Crítica de música
9º Concierto de abono de la XXIª temporada de la Real Orquesta Sinfónica de Sevilla. Hansjörg Schellenberger, director; Sarah Roper, oboe; Miguel Domínguez Infante, clarinete; Javier Aragó Muñoz, fagot; Joaquín Morillo Rico, trompa.
Programa: A.Mort.Z IV de Castilla-Ávila; Sinfonía concertante para oboe, clarinete, fagot y trompa K 297b de Mozart; Sinfonía nº 4 Op. 60 de Beethoven.
Teatro de la Maestranza, 24 de febrero de 2011
Agustín Castilla-Ávila, compositor y guitarrista |
Jerezano afincado en Salzburgo – pudimos verlo en un programa de Españoles por el Mundo – Agustín Castilla-Ávila lleva algunos años componiendo una serie de homenajes a Mozart que culmina con esta cuarta entrega cuyo estreno ha tenido lugar en el Teatro de la Maestranza. Se trata de una pieza que, siendo fiel a la estructura, orquestación y ritmo del primer movimiento de la Sinfonía nº 9 “Praga” de Mozart, subvierte su tonalidad y armonía para presentar algo nuevo y pretendidamente vanguardista, para lo que, faltaría más, tiene que convertir la jovialidad y la gracilidad de la obra original en algo siniestro y hasta terrorífico, hasta el punto de que pareciera que estuviésemos escuchando una banda sonora de Pino Donaggio para un film de Brian de Palma de los 70. Destacó en la interpretación un exceso de cuerda, expuesta por la Sinfónica con tanta sedosidad que casi parecía una interpretación de 101 Strings bajo la imprecisa dirección de Natale Massara.
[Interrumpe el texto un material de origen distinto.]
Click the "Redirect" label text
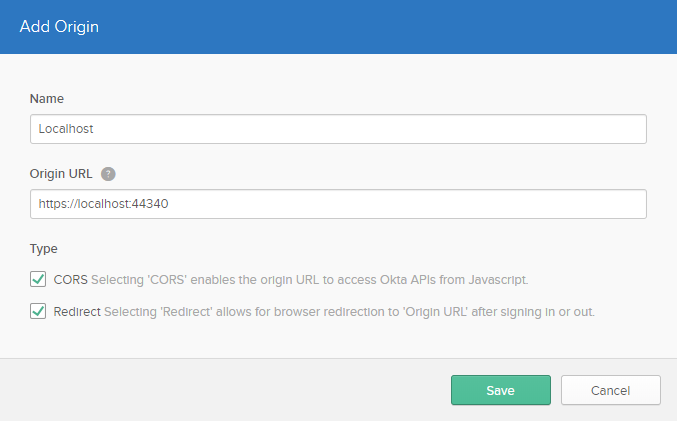This screenshot has height=421, width=677. 77,311
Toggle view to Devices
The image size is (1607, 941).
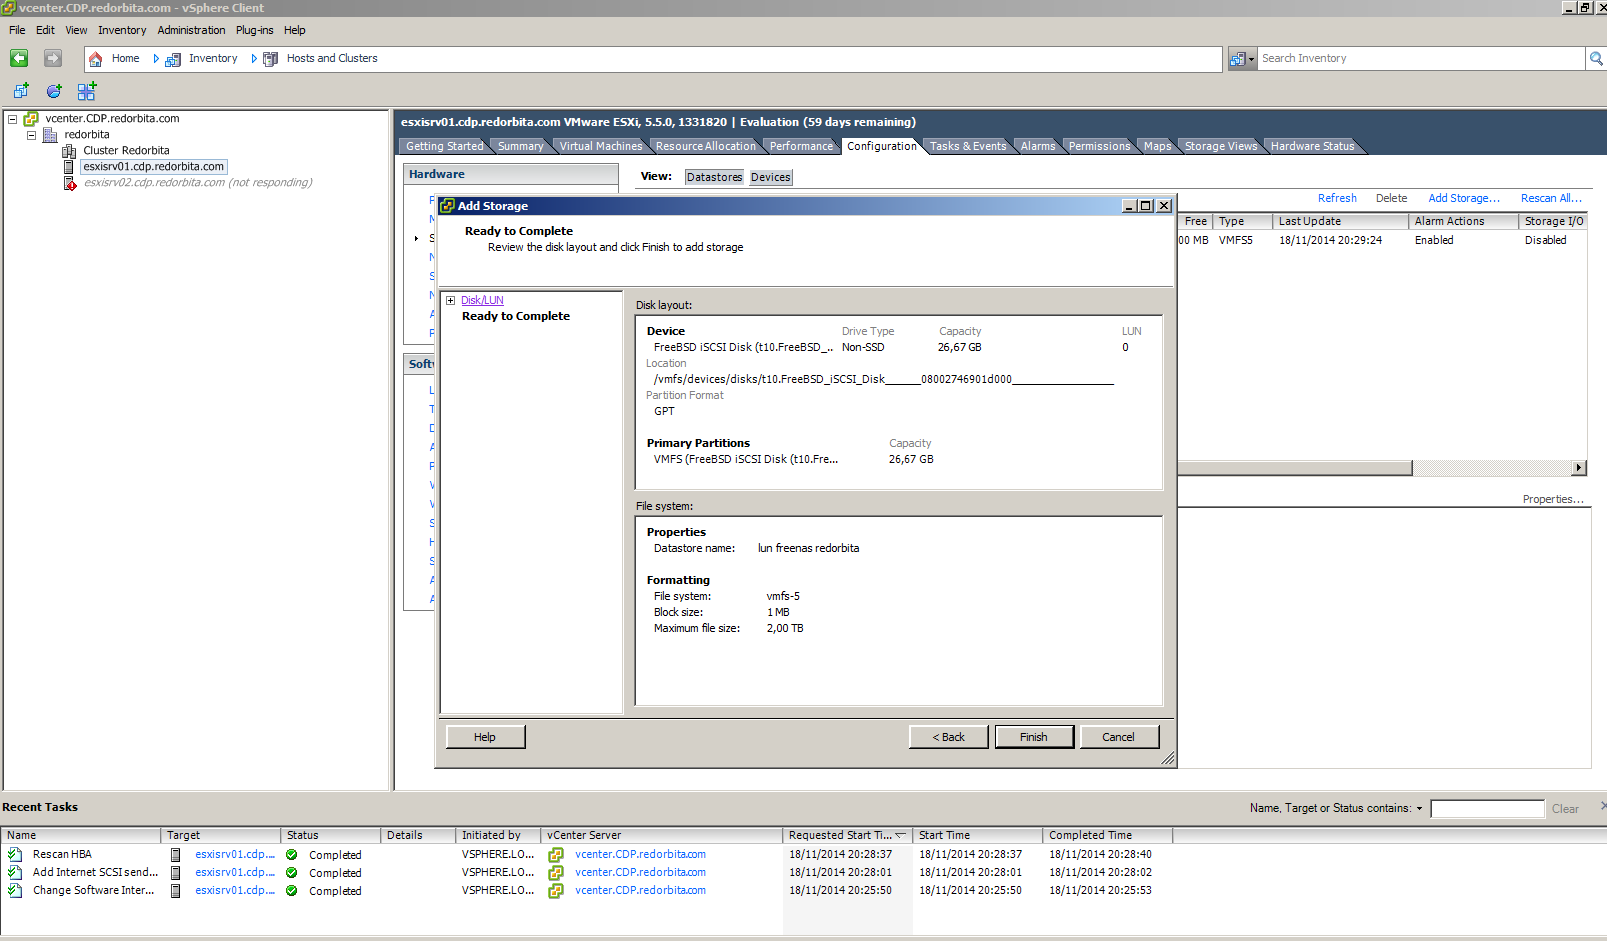coord(770,177)
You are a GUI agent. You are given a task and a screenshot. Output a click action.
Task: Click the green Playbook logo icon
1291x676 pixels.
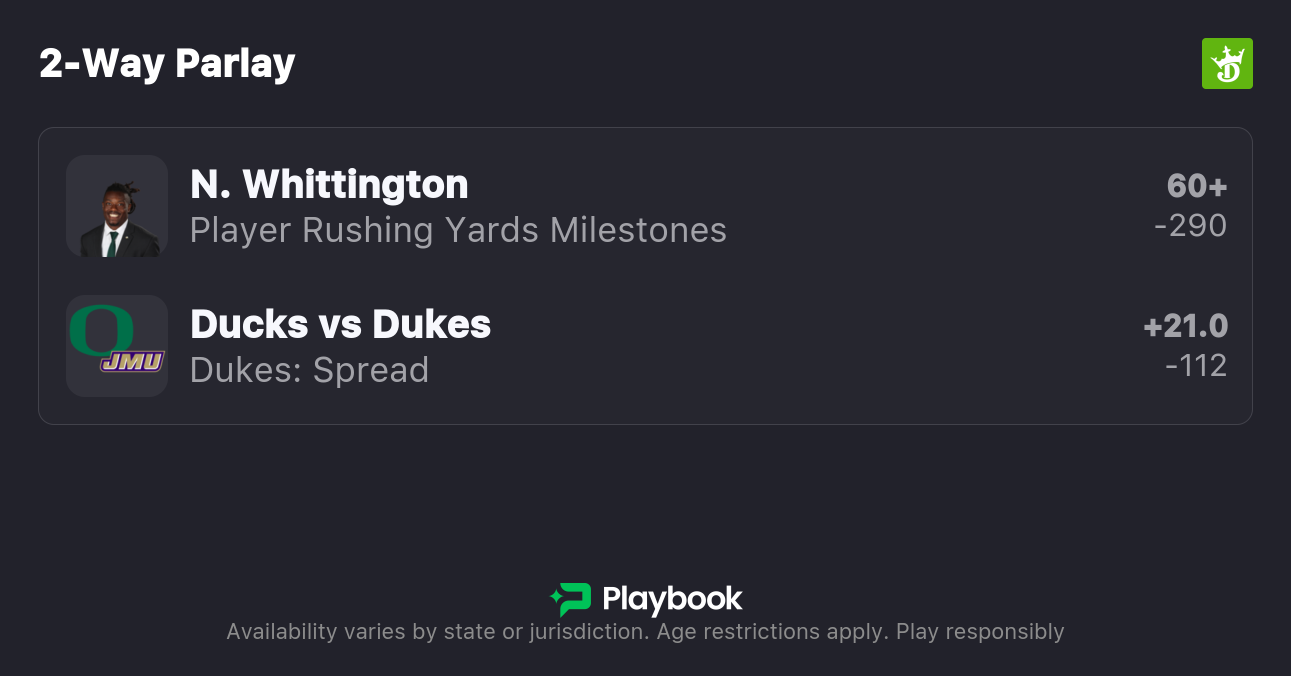571,599
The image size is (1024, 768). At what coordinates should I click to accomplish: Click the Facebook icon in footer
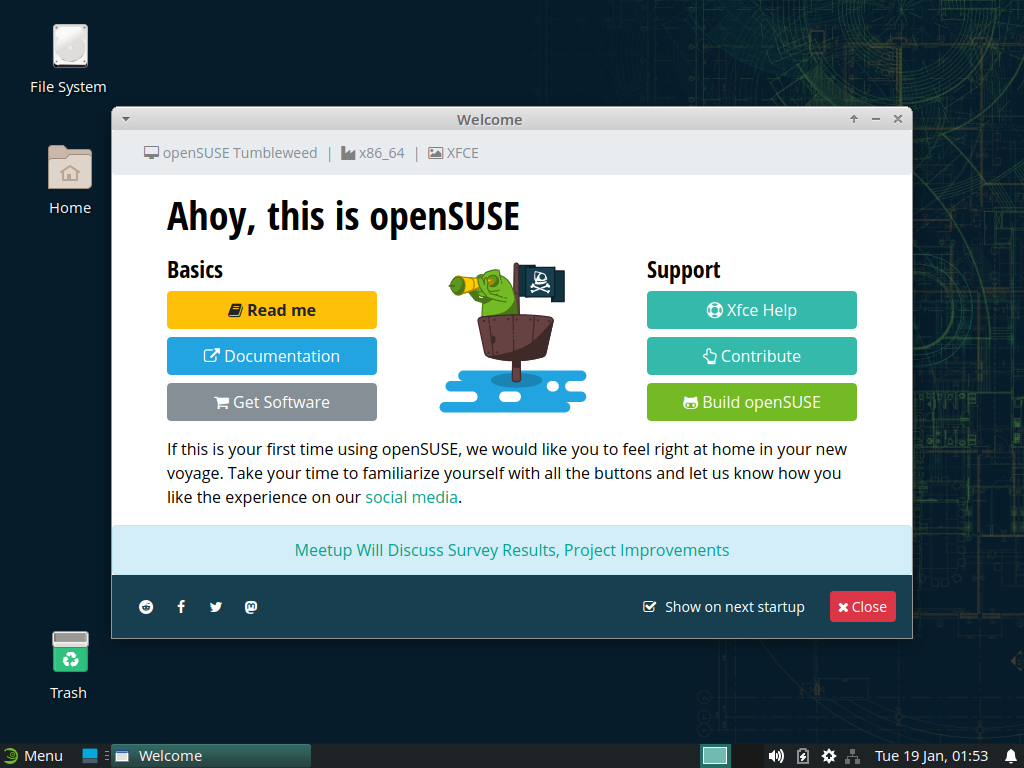[x=181, y=607]
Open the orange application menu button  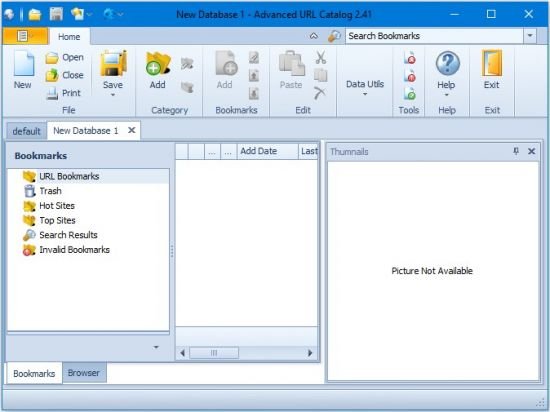[x=25, y=36]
Pero no, quien dirigía en realidad es uno de los más prestigiosos oboístas de los últimos treinta años, el alemán Hansjörg Schellenberger, quien a continuación ofreció una desangelada interpretación de la Sinfonía Concertante K 297b del propio Mozart. Schellenberger tiene una excelente grabación de la misma pieza, con similares parámetros de estilo e instrumentación, al oboe acompañado por Carlo Maria Giulini y la Filarmónica de Berlín. Pero si allí brillaba la volatilidad y la gracia de la pieza, bajo su dirección presenciamos una versión plomiza y aburrida, carente de matices y sin apenas marcar los ritmos ni cambios de tono. Los solistas, todos miembros de la plantilla orquestal, cumplieron con solvencia y profesionalidad, incluso la trompa, instrumento más difícil de dominar y por ello objeto de alguna que otra imprecisión. Destacó la oboísta neozelandesa Sarah Roper, en una parte que originariamente fue compuesta para flauta, instrumento no muy apreciado por el autor.
Donde más brilló la batuta de Schellenberger fue en la Sinfonía nº 4 de su paisano Beethoven. Una pieza enmarcada entre dos obras maestras, la Heroica y la Quinta, concebida en principio como un divertimento, pero que en manos del que quizás sea el más grande compositor de todos los tiempos, alcanza un merecido alto nivel de excelencia. Considerada por muchos regresiva, cuenta sin embargo con grandes hallazgos, como ese marcado ritmo en la cuerda grave y los metales, conjuntamente o por separado, del Adagio, algo que no volvemos a encontrar prácticamente hasta un siglo después en la Obertura de El caso Makropoulos de Janácek. Un Adagio que por cierto encontró en los atriles de la ROSS una interpretación plena de lirismo y emoción, mientras en el resto de la obra la interpretación acertó en cuestiones como el ritmo, los acentos dinámicos y la energía, logrando una rendición más próxima a un tono alegre y desenfadado que a otro centrado en la profundización emocional de un compositor que en ese momento se encontraba exultante de optimismo.